What a great opportunity we're now giving our students. 
To struggle...
To try...
To fail...
To try again....
To persevere....
To succeed....
To see the relevance this has to life.
And I saw the light in her eyes too.

We are learning.  Together.  I can't think of a better space to be.





Sunday 1 March 2015

Professional Leadership



Leadership.  
It's interesting what this entails sometimes.  It leaves me wondering if we shared it with our students - our journey - that they may have some insight into where we want them to head?
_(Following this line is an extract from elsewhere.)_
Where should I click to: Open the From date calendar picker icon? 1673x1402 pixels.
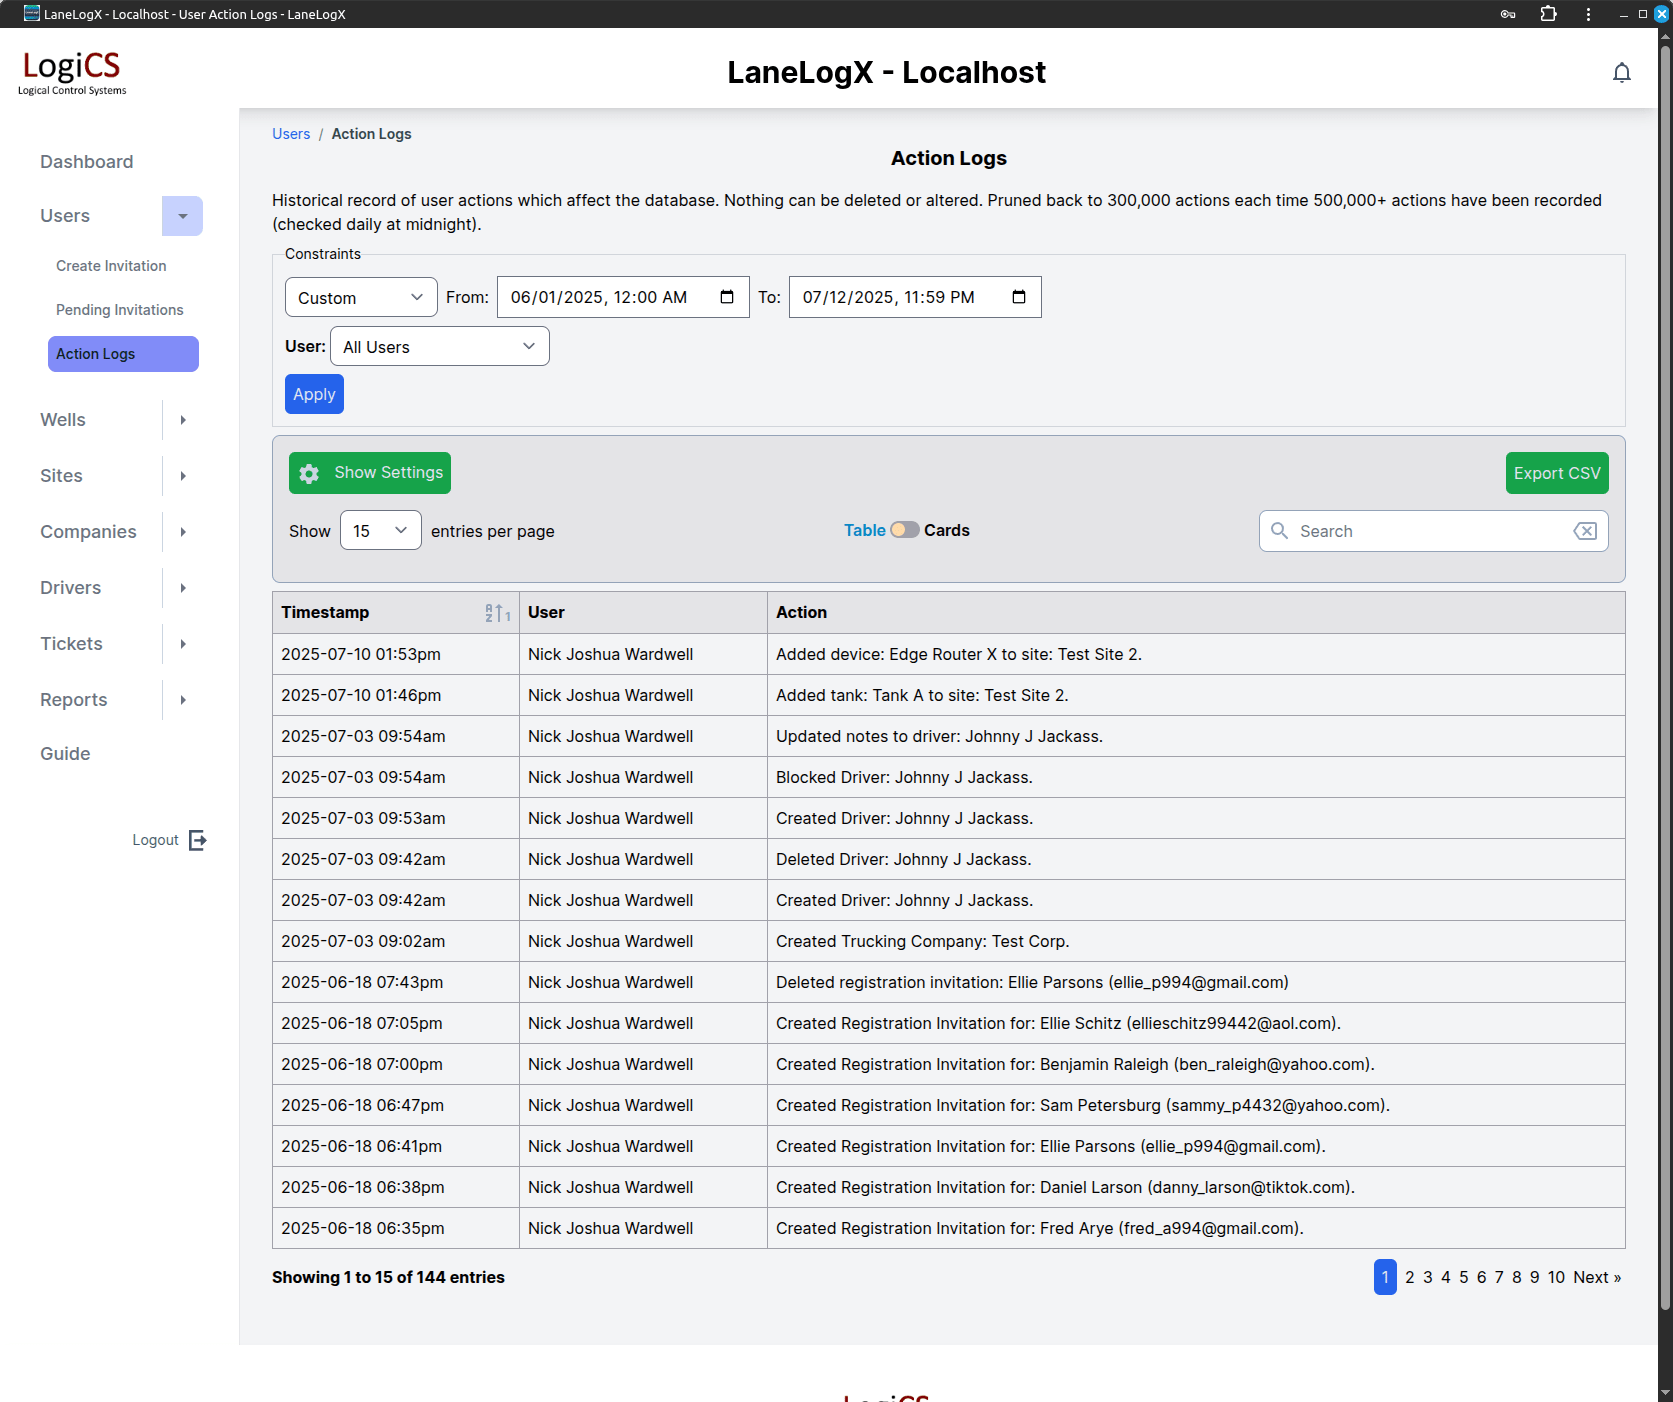tap(727, 297)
Today I sat through a photoshoot for my new profile shot for TeachEXPO which I'm presenting at in July.  I find it hard to fathom how I've come a full 360 degrees from where I was at last year.  From struggling to see how my sense of self fit within my teaching persona, to now, feeling that I'm more comfortable and excited about my role than I've ever been.

It's not just the technology.  The e-learning is fun, and important.... but I think it's the fact that through this I feel learning environments are now becoming more relevant to the real world and how it's altered over the past 50 years.  I no longer feel like I'm in the classroom asking students to do something irrelevant.  Now I'm looking for more and more ways to link what we're doing to relevant tasks because it's easier to do so.  I no longer feel I'm asking them to do the impossible... I'm now working through relevant and challenging tasks alongside them and we are all winning.  I'm doing what my Leadership Challenge book suggests - I'm handing over to others in order for them to develop their leadership.  And it's opening up ideas and passion for learning that I thought I'd lost.
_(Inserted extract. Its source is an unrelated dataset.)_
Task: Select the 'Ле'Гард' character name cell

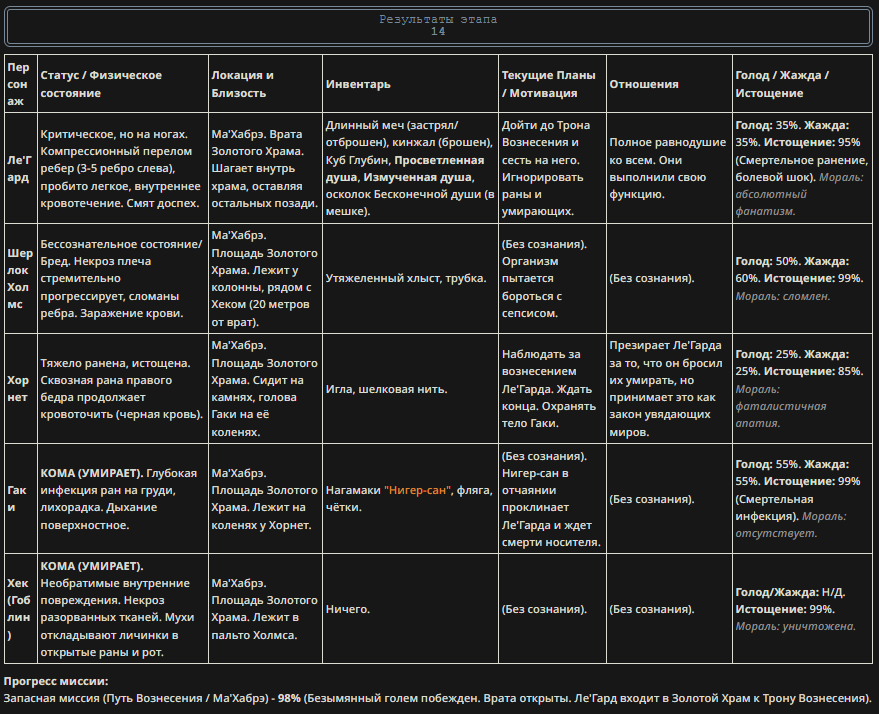Action: 21,168
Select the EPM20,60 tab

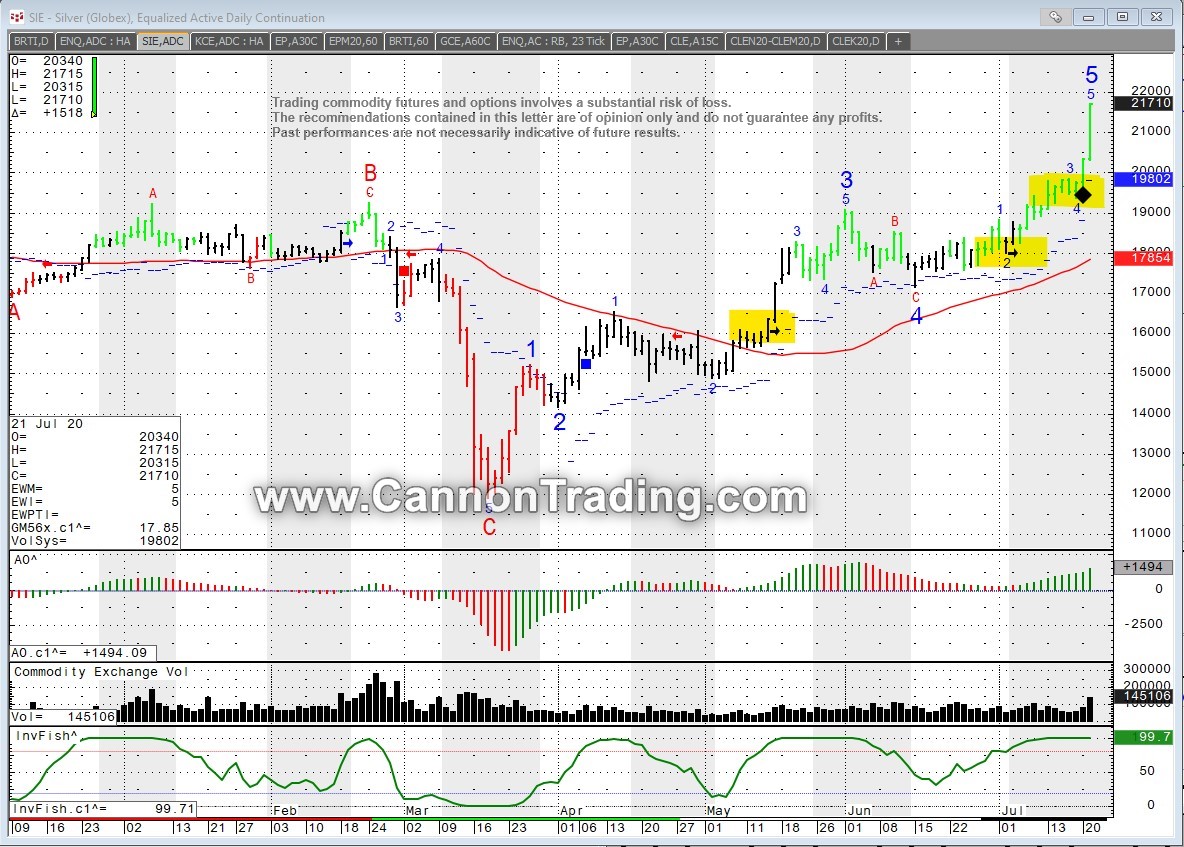(354, 41)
I'm thinking about how I'm formulating my profile and thinking about how we could offer students leadership to do the same.  Could we get our students involved in this planning process?  How much more would we get buy-in if we could have students create the learning.  Get them to find the tools, build in their passions, create the plan, develop their profiles and present.  How cool would that be for developing leadership.  Giving our students a real voice.  They could then take this to a class and teach their lesson.  The teacher could be present and they could then learn too.  Maybe we could start with small groups.  My student could be released to work with that class's specialists and the teacher and they could take the lesson back to class too.  Wow.  Potential.  How to make it happen?